**Stored records**
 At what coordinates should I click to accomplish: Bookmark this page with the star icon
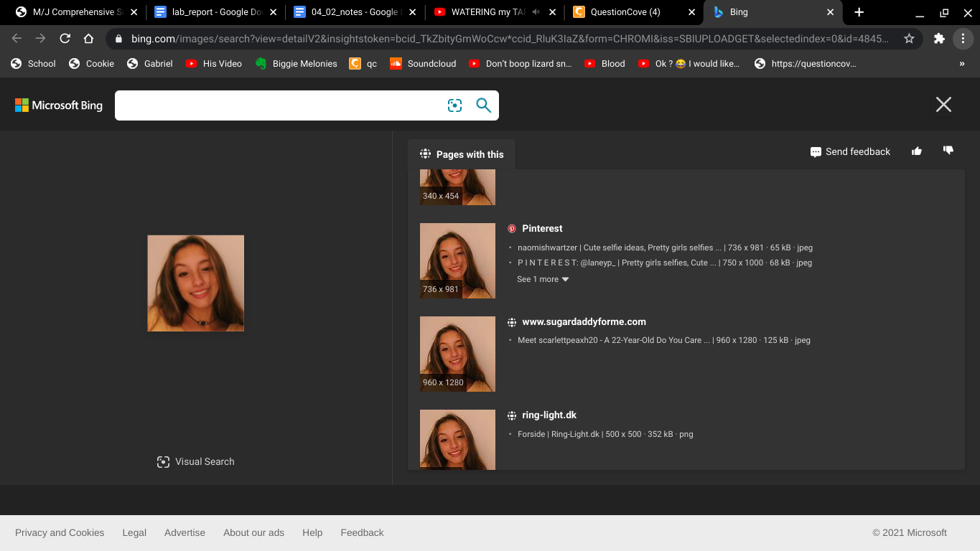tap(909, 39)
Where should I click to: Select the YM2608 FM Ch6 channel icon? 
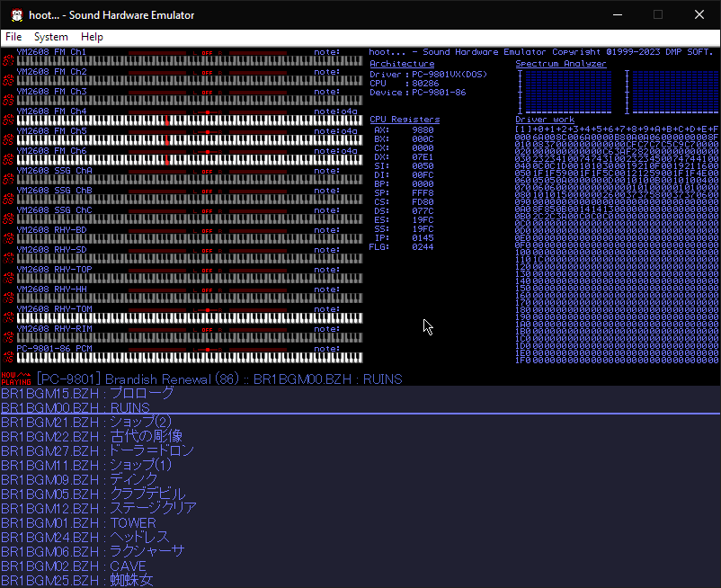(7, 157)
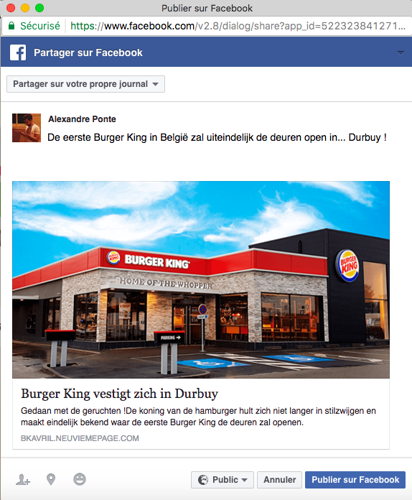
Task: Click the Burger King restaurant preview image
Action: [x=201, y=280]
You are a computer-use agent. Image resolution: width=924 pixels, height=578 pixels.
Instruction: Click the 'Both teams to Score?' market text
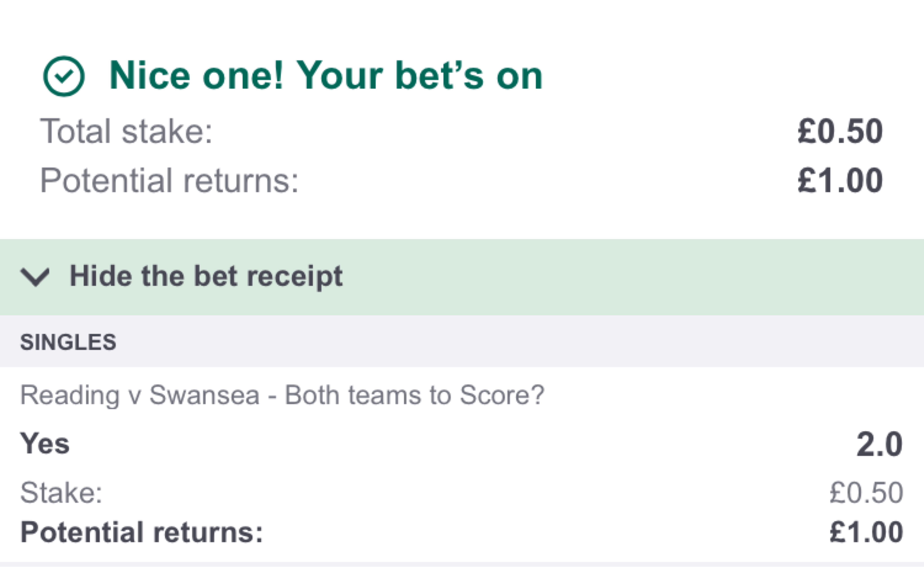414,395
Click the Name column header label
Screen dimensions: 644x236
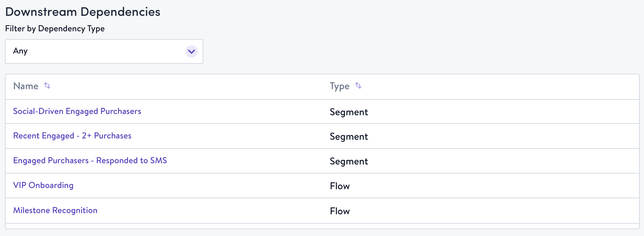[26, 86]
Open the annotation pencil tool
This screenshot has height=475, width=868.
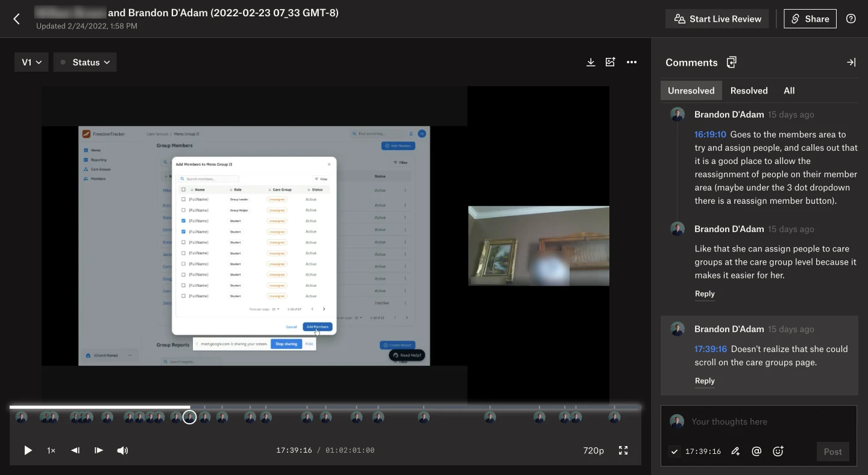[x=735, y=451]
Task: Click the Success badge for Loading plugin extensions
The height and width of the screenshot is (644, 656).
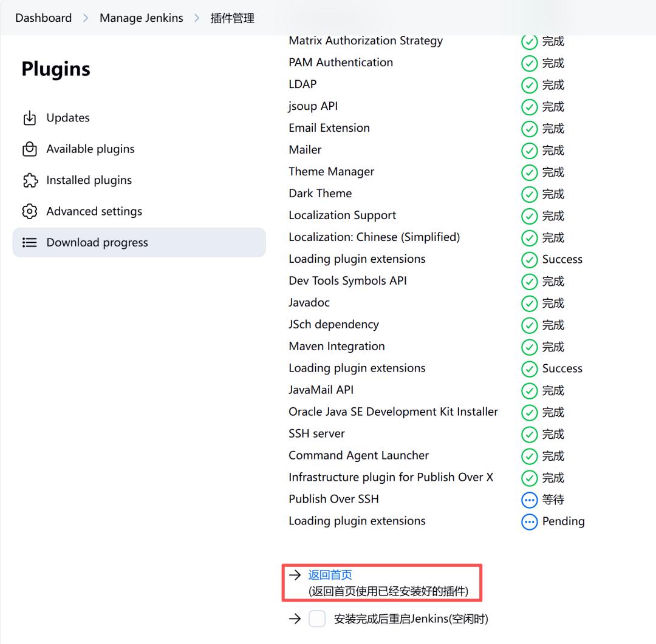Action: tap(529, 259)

**WHAT TO PRODUCE**
Write out the entries word for word. Skip the pictures.

**TASK RESULT**
 At what coordinates should I click to accomplish: Bookmark this page with the star icon
tap(909, 39)
Where should I click to: Select the YM2608 FM Ch6 channel icon? 
(7, 157)
Task: Click the Burger King restaurant preview image
Action: [x=201, y=280]
You are a computer-use agent. Image resolution: width=924 pixels, height=578 pixels.
Instruction: Click the 'Both teams to Score?' market text
414,395
Click the Name column header label
Screen dimensions: 644x236
[26, 86]
Open the annotation pencil tool
This screenshot has height=475, width=868.
[x=735, y=451]
Task: Click the Success badge for Loading plugin extensions
The height and width of the screenshot is (644, 656).
Action: tap(529, 259)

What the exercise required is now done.